*** Opening of The data ***
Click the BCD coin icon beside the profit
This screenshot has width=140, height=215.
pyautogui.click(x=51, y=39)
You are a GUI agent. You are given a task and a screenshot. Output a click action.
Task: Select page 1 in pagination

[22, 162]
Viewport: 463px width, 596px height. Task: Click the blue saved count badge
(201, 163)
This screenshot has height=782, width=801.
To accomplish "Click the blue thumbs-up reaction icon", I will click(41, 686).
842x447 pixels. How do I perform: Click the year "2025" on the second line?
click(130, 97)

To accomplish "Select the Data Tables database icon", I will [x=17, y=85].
*** Close of The data ***
• [What to produce]: Look back at the data above. Transcribe exactly the lines starting at the line that contains "You are a GUI" and ending at the line that contains "This screenshot has height=782, width=801.".

• [Output below]:
You are a GUI agent. You are given a task and a screenshot. Output a click action.
Task: Select page 1 in pagination

[22, 162]
Viewport: 463px width, 596px height. Task: Click the blue saved count badge
(201, 163)
This screenshot has height=782, width=801.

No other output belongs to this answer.